:: DIRECTIONS ::
Print the data exactly, leaving nothing out.

:: DATASET EXCERPTS ::
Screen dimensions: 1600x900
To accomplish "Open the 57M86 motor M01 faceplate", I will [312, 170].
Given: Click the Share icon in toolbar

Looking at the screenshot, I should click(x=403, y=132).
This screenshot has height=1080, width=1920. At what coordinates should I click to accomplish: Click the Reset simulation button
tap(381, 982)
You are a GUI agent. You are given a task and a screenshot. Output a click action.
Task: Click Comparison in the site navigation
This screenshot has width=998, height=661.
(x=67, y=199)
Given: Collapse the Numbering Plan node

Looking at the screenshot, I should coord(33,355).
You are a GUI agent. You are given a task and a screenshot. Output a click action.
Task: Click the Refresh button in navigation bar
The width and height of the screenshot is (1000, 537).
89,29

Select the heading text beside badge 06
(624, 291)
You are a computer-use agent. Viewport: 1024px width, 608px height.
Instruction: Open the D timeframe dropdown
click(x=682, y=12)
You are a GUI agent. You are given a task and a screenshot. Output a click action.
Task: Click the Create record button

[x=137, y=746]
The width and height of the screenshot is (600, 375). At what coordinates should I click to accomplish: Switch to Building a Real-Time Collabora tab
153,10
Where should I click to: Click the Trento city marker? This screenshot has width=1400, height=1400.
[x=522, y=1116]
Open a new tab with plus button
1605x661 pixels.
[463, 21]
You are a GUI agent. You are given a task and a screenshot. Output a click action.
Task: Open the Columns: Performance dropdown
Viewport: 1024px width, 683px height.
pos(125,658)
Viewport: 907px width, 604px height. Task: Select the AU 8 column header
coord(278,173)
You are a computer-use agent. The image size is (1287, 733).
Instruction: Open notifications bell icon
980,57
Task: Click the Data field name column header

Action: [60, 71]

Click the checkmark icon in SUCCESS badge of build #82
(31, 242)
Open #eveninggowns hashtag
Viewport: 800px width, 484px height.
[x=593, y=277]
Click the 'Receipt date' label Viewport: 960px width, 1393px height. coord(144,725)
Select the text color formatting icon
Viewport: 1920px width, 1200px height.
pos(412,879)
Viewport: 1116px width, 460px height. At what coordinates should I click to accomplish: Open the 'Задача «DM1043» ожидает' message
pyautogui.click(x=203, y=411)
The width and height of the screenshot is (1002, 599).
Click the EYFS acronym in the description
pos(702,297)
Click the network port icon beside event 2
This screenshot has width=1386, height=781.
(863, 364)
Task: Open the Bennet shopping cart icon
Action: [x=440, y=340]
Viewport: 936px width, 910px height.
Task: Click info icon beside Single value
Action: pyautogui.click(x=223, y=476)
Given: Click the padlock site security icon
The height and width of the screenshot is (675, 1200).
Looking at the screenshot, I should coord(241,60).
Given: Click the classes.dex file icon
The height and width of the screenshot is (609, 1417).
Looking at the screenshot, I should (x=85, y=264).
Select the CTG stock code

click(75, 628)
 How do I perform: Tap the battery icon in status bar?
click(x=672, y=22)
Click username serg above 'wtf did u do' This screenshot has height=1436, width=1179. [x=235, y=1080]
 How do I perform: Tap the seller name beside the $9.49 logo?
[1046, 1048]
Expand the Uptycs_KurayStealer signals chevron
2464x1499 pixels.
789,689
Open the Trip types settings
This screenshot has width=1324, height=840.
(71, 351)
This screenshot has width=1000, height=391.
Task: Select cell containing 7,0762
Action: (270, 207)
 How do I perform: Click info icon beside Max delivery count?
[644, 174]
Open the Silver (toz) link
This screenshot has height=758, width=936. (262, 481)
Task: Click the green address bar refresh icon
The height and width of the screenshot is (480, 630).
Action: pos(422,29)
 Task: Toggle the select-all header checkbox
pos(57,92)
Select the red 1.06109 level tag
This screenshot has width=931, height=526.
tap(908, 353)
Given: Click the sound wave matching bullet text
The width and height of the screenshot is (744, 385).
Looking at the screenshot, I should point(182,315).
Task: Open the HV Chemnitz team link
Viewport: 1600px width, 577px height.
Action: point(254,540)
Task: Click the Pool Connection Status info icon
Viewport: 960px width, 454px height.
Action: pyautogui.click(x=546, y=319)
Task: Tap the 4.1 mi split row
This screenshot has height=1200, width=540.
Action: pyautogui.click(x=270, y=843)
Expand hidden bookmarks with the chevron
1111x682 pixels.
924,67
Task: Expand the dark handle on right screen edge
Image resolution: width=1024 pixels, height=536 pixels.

:: YOUR SOLUTION ::
Screen dimensions: 1600x900
To accomplish "Open the 57M86 motor M01 faceplate", I will [312, 170].
Given: Click the Share icon in toolbar

Looking at the screenshot, I should click(x=403, y=132).
This screenshot has height=1080, width=1920. At what coordinates should I click to accomplish: Click the Reset simulation button
tap(381, 982)
You are a GUI agent. You are given a task and a screenshot. Output a click action.
Task: Click Comparison in the site navigation
This screenshot has width=998, height=661.
(x=67, y=199)
Given: Collapse the Numbering Plan node

Looking at the screenshot, I should coord(33,355).
You are a GUI agent. You are given a task and a screenshot. Output a click action.
Task: Click the Refresh button in navigation bar
The width and height of the screenshot is (1000, 537).
89,29

Select the heading text beside badge 06
(624, 291)
You are a computer-use agent. Viewport: 1024px width, 608px height.
Instruction: Open the D timeframe dropdown
click(x=682, y=12)
You are a GUI agent. You are given a task and a screenshot. Output a click action.
Task: Click the Create record button

[x=137, y=746]
The width and height of the screenshot is (600, 375). At what coordinates should I click to accomplish: Switch to Building a Real-Time Collabora tab
153,10
Where should I click to: Click the Trento city marker? This screenshot has width=1400, height=1400.
[x=522, y=1116]
Open a new tab with plus button
1605x661 pixels.
[463, 21]
You are a GUI agent. You are given a task and a screenshot. Output a click action.
Task: Open the Columns: Performance dropdown
Viewport: 1024px width, 683px height.
pos(125,658)
Viewport: 907px width, 604px height. Task: Select the AU 8 column header
coord(278,173)
You are a computer-use agent. The image size is (1287, 733).
Instruction: Open notifications bell icon
980,57
Task: Click the Data field name column header

Action: [60, 71]

Click the checkmark icon in SUCCESS badge of build #82
(31, 242)
Open #eveninggowns hashtag
Viewport: 800px width, 484px height.
[x=593, y=277]
Click the 'Receipt date' label Viewport: 960px width, 1393px height. coord(144,725)
Select the text color formatting icon
Viewport: 1920px width, 1200px height.
pos(412,879)
Viewport: 1116px width, 460px height. At what coordinates should I click to accomplish: Open the 'Задача «DM1043» ожидает' message
pyautogui.click(x=203, y=411)
The width and height of the screenshot is (1002, 599).
Click the EYFS acronym in the description
pos(702,297)
Click the network port icon beside event 2
This screenshot has width=1386, height=781.
(863, 364)
Task: Open the Bennet shopping cart icon
Action: [x=440, y=340]
Viewport: 936px width, 910px height.
Task: Click info icon beside Single value
Action: pyautogui.click(x=223, y=476)
Given: Click the padlock site security icon
The height and width of the screenshot is (675, 1200).
Looking at the screenshot, I should coord(241,60).
Given: Click the classes.dex file icon
The height and width of the screenshot is (609, 1417).
Looking at the screenshot, I should (x=85, y=264).
Select the CTG stock code

click(75, 628)
 How do I perform: Tap the battery icon in status bar?
click(x=672, y=22)
Click username serg above 'wtf did u do' This screenshot has height=1436, width=1179. [x=235, y=1080]
 How do I perform: Tap the seller name beside the $9.49 logo?
[1046, 1048]
Expand the Uptycs_KurayStealer signals chevron
2464x1499 pixels.
789,689
Open the Trip types settings
This screenshot has width=1324, height=840.
(71, 351)
This screenshot has width=1000, height=391.
Task: Select cell containing 7,0762
Action: (270, 207)
 How do I perform: Click info icon beside Max delivery count?
[644, 174]
Open the Silver (toz) link
This screenshot has height=758, width=936. (262, 481)
Task: Click the green address bar refresh icon
The height and width of the screenshot is (480, 630).
Action: pos(422,29)
 Task: Toggle the select-all header checkbox
pos(57,92)
Select the red 1.06109 level tag
This screenshot has width=931, height=526.
tap(908, 353)
Given: Click the sound wave matching bullet text
The width and height of the screenshot is (744, 385).
Looking at the screenshot, I should point(182,315).
Task: Open the HV Chemnitz team link
Viewport: 1600px width, 577px height.
Action: point(254,540)
Task: Click the Pool Connection Status info icon
Viewport: 960px width, 454px height.
Action: pyautogui.click(x=546, y=319)
Task: Tap the 4.1 mi split row
This screenshot has height=1200, width=540.
Action: pyautogui.click(x=270, y=843)
Expand hidden bookmarks with the chevron
1111x682 pixels.
924,67
Task: Expand the dark handle on right screen edge
Image resolution: width=1024 pixels, height=536 pixels.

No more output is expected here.